Dengan Sabar dan Shalat.

Al Qur'an ibarat mata air yang tidak pernah kering. Ia merupakan sumber kehidupan yang selalu segar. Kapanpun kita mau, kita bisa serta merta mengambilnya. Bahkan, kita bisa senantiasa menyeertakannya dalam tiap jenak kehidupan kita. Hal inilah yang disabdakan oleh Rasulullah sebagai Al Qur'an berjalan. yaitu pribadi-pribadi yang sellau menjadikan Al Qur'an sebagai pijakan dalam bersikap.

Ada 3 ayat yang disebutkan secara beruntun dalam Surat Al Baqoroh. yaitu ayat terkaid dakwah, dan cara yang harus kita tempuh agar tidak lelah di dalamnya. Ayat tersebut adalah ayat 44-46. Ayat ini dimulai dengan kalimat, “ Mengapa kamu suruh orang lain (mengerjakan) kebaktian, sedang kamu melupakan diri (kewajiban) mu sendiri, padahal kamu membaca Al Kitab (Taurat)? Maka tidaklah kamu berpikir?”  Ini adalah kalimat yang terdapat dalam ayat 44. Sebuah teguran dari Allah Subhanahu Wa Ta’alaa kepada ahli KItab, Yahudi dan Nasrani. Teguran yang maknanya gugatan. Ya, Allah menggugat mereka. Gugatan itu terjadi karena laku yang tak bersesuain dengan kata. Pasalnya, para ahli kitab menyeru kepada pengikutnya untuk masuk islam, melakukan perintah Allah, sementara mereka sendiri tidak menjalankannya.

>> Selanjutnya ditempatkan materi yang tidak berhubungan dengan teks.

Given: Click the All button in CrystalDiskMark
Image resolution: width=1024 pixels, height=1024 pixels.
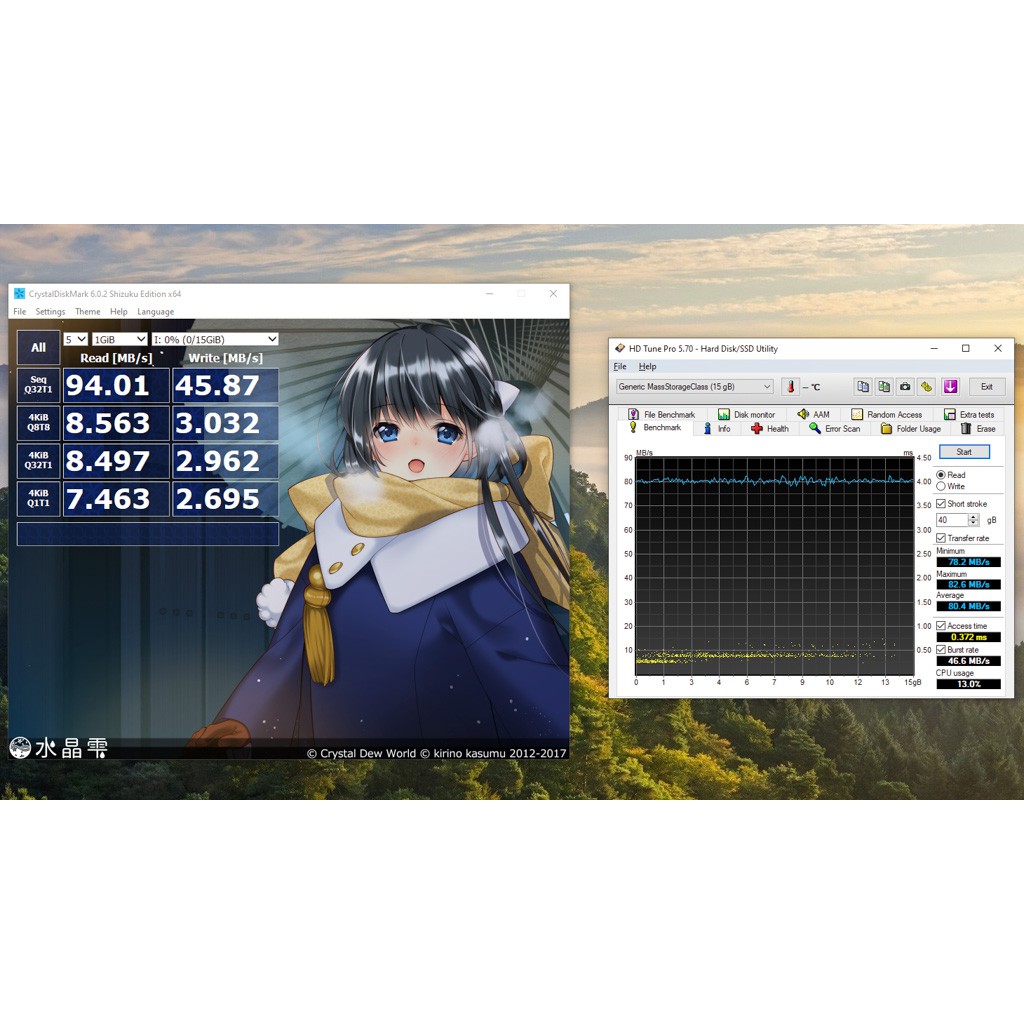Looking at the screenshot, I should (x=38, y=348).
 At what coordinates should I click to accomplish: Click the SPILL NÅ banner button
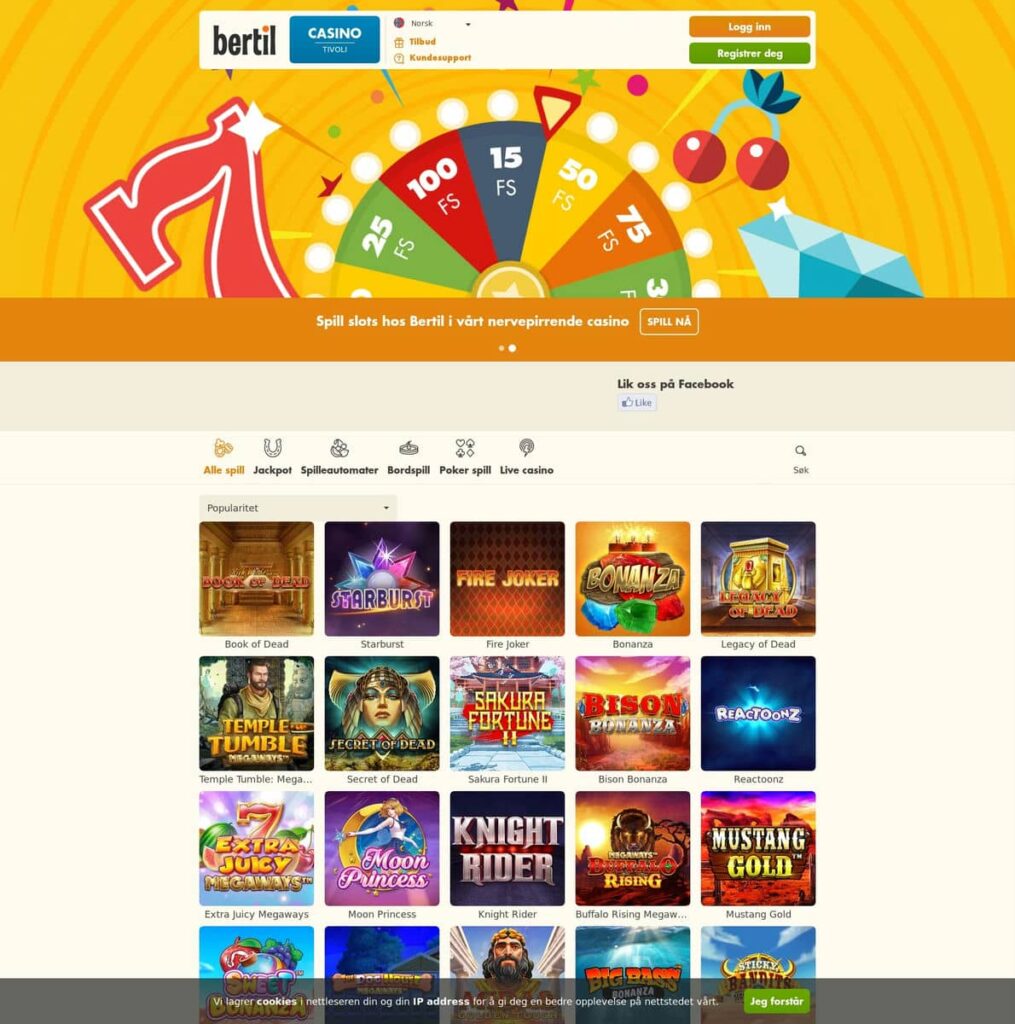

Dalam ayat sebelumnya, ahli kitab telah dilarang oleh Allah agar mereka tidak menjual ajaran Agama Allah dengan nilai yang sedikit, “ dan janganlah kamu menukarkan ayat-ayat-Ku dengan harga yang rendah.”  Ayat  41 ini, kemudian diikuti dengan perintah agar Ahli Kitab hanya bertaqwa kepada Allah Subhanahu Wa Ta’alaa.

Ketika kita telusuri lebih jauh, ternyata kalangan mereka termasuk yang menuruti hawa nafsu. Dimana fatwa mereka , ajaran mereka, bukan murni karena Allah. Melainkan sesuai pesanan pihak yang berkuasa, juga disesuaikan dengan apa yang mereka kehendaki. Wajarlah jika kemudian mereka mendakwahkan sesuatu yang tidak mereka lakukan. Perbuatan ini, langsung ditegur oleh Allah dengan turunnya ayat 44 surat Al-Baqoroh tersebut di atas.

Sayyid Qutb menerangkan, bahwa ayat ini secara khusus memang menyinggung ahli kitab. Namun, jangkauan ayat ini sangatlah luas dan berlaku untuk kaum muslimin dan para juru dakwah hingga akhir zaman. Dimana sebelum berdakwah, kita ditutuntut untuk melakukan apa yang akan kita sampaikan. Sehingga kita tidak akan dikenai murka dari Allah. FirmanNya dalam surat Ash Shof ayat 3 ,”  Amat besar kebencian di sisi Allah bahwa kamu mengatakan apa-apa yang tidak kamu kerjakan.” Dua ayat ini hendaknya membuat kita tunduk sehingga kita akan mendakwahkan apa yang telah kita lakukan. Jika tidak? Maka tunggulah datangnya janji Allah itu.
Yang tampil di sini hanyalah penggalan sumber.